What is the heaviest gas that can (theoretically) exist? The answer might be uranium hexafluoride, UF6. This gas was produced in the 1940's, as part of the uranium enrichment project at Oakridge Tennessee. Enriched uranium, with a higher concentration of isotope U235, acts as the fuel for our atomic bombs and our nuclear reactors. Therefore, this gas can definitely be produced in substantial quantities.
If a heavy molecule is to remain a gas, it must be compact and symmetric. Indeed that is the case. Each uranium atom is surrounded by six fluorine atoms, up down left right front and back. These little molecules bounce around and do not stick together, despite their relatively large mass. With a molecular weight of 346, this gas is nearly 12 times as heavy as air.
I'm cheating a bit here, because it isn't a gas at room temperature. It is a white solid. When heated to 56 degrees C, or 133 degrees F, a modest temperature, it sublimes into a gas. As either a solid or a gas, it reacts violently with water to produce hydrofluoric acid. It is toxic, and brief exposure can cause death or injury.

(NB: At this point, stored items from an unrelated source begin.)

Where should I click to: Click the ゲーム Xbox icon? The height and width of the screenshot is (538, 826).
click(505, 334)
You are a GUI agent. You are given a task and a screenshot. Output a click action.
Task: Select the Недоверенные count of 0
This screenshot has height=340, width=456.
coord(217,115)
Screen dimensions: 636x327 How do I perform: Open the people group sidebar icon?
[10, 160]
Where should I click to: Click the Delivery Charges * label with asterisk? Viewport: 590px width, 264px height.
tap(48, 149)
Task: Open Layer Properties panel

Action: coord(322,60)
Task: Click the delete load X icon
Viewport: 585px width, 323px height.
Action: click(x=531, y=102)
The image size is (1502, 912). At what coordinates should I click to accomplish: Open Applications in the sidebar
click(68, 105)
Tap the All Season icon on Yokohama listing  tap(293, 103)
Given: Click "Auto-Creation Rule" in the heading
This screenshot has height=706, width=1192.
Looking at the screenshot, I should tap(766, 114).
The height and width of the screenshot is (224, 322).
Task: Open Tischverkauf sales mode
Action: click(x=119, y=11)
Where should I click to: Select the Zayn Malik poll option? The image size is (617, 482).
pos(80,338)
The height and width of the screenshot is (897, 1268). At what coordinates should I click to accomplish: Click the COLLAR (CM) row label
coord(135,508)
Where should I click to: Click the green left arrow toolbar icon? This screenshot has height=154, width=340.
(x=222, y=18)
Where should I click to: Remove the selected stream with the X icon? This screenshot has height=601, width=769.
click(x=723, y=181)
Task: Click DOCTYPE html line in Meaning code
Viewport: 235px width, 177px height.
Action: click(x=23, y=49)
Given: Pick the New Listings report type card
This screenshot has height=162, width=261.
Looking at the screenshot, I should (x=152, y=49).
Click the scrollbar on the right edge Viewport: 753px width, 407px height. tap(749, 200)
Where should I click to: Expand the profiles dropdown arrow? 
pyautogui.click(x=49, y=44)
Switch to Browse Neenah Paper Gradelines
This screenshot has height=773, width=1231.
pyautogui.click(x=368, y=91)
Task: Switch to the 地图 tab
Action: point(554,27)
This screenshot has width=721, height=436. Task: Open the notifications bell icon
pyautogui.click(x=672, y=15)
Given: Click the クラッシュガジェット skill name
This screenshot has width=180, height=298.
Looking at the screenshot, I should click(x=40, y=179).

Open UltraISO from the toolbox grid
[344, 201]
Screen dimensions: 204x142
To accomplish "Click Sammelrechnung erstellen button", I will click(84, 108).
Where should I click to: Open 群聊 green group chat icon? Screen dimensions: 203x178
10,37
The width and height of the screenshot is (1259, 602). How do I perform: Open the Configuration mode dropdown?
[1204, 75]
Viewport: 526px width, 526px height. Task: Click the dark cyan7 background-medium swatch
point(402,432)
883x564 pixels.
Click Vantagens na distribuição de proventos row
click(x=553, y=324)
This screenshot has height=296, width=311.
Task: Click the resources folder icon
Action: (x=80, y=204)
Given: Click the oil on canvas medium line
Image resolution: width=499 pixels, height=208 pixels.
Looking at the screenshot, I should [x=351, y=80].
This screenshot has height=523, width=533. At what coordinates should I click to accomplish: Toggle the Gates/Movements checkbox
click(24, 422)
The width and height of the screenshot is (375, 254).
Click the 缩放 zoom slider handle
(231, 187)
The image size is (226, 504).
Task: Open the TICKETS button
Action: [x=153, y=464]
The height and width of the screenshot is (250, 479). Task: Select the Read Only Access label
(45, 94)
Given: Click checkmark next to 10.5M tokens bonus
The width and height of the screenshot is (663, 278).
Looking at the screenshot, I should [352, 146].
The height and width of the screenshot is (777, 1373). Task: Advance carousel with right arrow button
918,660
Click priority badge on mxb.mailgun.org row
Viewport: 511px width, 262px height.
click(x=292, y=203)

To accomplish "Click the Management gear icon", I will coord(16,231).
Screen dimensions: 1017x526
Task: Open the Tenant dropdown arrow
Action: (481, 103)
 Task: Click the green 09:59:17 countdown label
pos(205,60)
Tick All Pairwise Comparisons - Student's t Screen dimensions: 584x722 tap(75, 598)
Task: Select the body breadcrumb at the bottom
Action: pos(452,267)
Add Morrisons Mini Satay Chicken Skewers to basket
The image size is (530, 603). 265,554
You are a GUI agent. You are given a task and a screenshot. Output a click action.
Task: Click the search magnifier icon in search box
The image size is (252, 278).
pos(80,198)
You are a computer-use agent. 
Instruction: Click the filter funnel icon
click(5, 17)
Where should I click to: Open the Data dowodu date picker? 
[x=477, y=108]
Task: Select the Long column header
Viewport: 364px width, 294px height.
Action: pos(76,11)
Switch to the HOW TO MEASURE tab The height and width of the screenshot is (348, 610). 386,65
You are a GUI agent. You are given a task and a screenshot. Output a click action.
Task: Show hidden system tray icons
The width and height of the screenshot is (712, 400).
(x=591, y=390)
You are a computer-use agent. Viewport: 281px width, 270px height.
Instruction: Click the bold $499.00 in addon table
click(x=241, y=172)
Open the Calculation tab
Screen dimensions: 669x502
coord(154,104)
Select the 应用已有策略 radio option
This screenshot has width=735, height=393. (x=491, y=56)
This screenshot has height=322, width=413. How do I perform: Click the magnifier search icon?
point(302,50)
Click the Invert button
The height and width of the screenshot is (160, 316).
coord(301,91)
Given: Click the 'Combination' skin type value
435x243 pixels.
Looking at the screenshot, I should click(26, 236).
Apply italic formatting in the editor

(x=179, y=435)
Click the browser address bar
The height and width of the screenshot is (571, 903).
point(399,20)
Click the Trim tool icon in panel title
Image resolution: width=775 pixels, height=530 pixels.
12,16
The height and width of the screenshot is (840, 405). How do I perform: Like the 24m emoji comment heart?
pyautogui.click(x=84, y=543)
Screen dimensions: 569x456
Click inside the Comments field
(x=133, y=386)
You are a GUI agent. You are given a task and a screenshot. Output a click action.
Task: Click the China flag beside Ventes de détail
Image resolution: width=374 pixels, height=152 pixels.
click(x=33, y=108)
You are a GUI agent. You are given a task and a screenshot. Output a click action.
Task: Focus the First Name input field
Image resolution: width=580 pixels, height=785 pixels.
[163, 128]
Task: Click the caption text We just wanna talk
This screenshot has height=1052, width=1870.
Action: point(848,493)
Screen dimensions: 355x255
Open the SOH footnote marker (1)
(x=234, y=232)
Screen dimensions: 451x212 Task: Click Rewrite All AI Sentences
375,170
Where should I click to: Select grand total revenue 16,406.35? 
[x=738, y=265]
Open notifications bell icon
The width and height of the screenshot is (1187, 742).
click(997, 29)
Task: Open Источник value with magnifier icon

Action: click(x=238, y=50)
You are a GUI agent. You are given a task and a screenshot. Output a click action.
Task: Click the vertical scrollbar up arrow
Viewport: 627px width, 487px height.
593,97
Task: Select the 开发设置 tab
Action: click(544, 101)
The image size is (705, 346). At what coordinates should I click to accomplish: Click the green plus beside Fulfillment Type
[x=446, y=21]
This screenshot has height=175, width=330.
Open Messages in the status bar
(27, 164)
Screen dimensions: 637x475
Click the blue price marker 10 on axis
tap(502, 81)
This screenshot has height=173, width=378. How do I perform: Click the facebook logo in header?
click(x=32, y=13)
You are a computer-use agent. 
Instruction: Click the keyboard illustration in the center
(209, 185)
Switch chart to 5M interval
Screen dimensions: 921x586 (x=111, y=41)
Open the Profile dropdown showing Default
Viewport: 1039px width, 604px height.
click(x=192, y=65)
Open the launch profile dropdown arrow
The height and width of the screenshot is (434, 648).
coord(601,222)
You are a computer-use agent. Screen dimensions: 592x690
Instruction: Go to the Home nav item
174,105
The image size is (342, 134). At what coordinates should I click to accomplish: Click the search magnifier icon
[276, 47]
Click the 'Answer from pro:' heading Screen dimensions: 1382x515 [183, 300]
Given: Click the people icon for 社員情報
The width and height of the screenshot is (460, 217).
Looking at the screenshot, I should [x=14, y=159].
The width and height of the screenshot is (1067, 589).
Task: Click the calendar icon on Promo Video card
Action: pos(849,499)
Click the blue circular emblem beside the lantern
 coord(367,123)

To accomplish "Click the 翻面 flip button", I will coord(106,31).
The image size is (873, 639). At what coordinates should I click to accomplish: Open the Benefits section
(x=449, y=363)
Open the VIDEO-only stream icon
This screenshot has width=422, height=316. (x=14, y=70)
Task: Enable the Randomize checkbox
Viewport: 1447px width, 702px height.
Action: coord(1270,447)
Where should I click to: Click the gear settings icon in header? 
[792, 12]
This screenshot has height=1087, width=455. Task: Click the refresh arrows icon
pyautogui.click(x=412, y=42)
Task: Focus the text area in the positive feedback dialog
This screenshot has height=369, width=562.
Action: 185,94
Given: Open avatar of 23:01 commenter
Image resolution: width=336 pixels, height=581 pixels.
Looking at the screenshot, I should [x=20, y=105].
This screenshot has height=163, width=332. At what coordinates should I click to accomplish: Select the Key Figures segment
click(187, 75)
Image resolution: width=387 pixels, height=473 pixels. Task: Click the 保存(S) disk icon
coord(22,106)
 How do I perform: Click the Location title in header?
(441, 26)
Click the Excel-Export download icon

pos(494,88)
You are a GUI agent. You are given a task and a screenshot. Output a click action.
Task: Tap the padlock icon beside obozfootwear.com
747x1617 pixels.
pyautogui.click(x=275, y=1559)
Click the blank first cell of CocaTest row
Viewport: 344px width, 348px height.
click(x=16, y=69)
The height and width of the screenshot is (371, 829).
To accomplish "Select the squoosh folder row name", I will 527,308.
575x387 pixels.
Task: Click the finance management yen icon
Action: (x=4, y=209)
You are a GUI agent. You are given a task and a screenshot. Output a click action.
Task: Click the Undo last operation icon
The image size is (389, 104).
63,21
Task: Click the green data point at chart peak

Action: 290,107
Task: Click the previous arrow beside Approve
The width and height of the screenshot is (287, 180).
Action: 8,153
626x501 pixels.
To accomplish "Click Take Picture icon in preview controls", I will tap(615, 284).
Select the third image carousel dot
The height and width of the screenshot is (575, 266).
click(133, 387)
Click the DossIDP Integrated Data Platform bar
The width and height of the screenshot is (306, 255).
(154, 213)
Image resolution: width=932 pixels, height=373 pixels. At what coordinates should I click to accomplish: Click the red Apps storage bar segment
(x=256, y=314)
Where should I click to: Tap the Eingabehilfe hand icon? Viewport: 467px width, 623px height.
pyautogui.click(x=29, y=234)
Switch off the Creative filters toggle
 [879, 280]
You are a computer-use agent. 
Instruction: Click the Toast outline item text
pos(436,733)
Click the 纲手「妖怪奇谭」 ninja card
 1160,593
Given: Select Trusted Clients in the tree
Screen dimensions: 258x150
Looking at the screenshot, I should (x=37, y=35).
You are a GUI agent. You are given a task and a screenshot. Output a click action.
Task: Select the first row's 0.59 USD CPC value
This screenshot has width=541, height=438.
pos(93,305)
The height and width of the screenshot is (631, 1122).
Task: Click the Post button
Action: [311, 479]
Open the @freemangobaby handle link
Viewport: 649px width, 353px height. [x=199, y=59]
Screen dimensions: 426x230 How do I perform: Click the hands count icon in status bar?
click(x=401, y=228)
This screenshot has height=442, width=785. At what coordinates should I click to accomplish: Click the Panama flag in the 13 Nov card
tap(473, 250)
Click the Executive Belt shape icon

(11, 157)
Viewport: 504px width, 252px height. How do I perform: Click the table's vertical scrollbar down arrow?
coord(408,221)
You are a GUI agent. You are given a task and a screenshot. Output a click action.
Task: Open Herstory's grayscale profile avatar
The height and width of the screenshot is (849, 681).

There is a pattern here. Many elements can be combined with six fluorine atoms to produce a heavy gas. The first is sulfur hexafluoride, SF6. It boils at -51 degrees C, so it is certainly a gas at room temperature. With a molecular weight of 140, it is nearly 5 times as heavy as air. It is also safe to breathe, i.e. nontoxic. Since it is heavier than air, it changes the resonance of the voice to a lower register. The more familiar helium is lighter than air, and it changes the voice resonance to a higher register.